If a movie is based on a book, book fans need to recognize and fairly acknowledge that novelists write novels, screenwriters write films.  When the limitless scope of novel is shoehorned into the limitations imposed by cinematic storytelling, there will be loss in translation.

I love books.  I appreciate and respect the time, thought and loving care which good (and even bad) authors impart to their work.  Stories always begin with a mind, and even films and music begin in the minds of writers.  In a sense, writers are progenitors of every culture.

But that does not diminish the respect which I have for the work done by filmmakers.  Good filmmaking is the result of a year of collaboration between writers, directors, performers, artists, designers, caterers and enthusiastic gophers.

When an adapted film judged harshly and angrily criticized simply on the basis of its differences from the source material, book fans make a grave and very unfair mistake: in their rush defend the work of a single author, they fail to realize that what they are really doing is demeaning the honest and hard work of the hundreds of people who took as much as a year out of their lives to bring a book to visual life.

In closing...

Coming back to the subject of The Great Gatsby, I suggest that fans of the original book (like myself) acknowledge here and now that the direction of Baz Lurhmann and the acting style of Leonardo DiCaprio will most likely not capture the full depth and pathos of Jay Gatsby as originally written written by F. Scott Fitzgerald.  Speaking editorially, I personally believe that Tobey Maguire is dead weight whenever onscreen and will likely not help the film's cause among book fans.

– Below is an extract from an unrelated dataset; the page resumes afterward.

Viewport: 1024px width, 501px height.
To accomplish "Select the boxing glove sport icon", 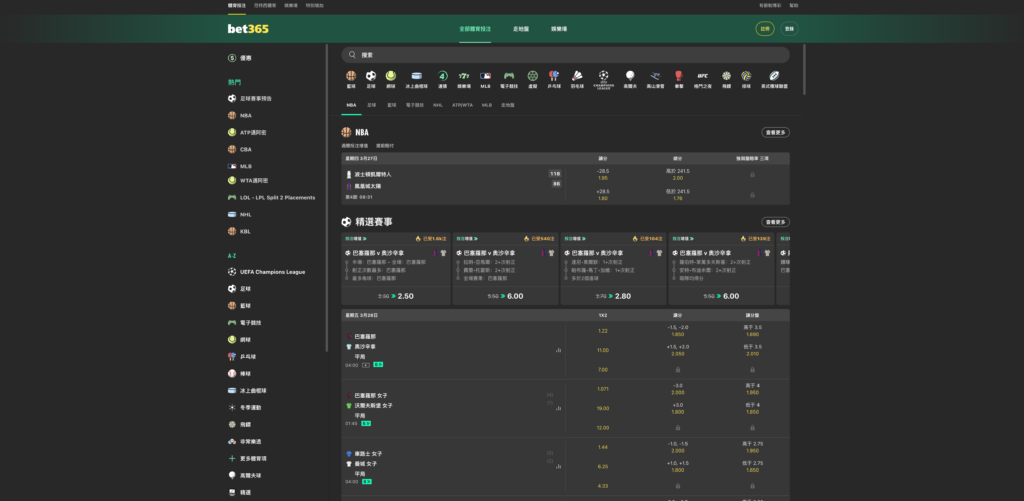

However, Baz Luhrmann’s lush visual style is quite appropriate for presenting the opulence and excess of New England’s upper class during the Roaring Twenties.  Leonardo DiCaprio has also become adept at playing brooding characters whom life has left feeling hollow.  Between these two elements, it is more than a slightly possibility that the film will fairly present a strong interpretation F. Scott Fitzgerald's theme of a man searching for meaning in a culture which does not value substance as much as it does style.

It is quite possible that I will love Luhrmann's The Great Gatsby as much as I love Fitzgerald's The Great Gatsby--I will simply appreciate them in different ways.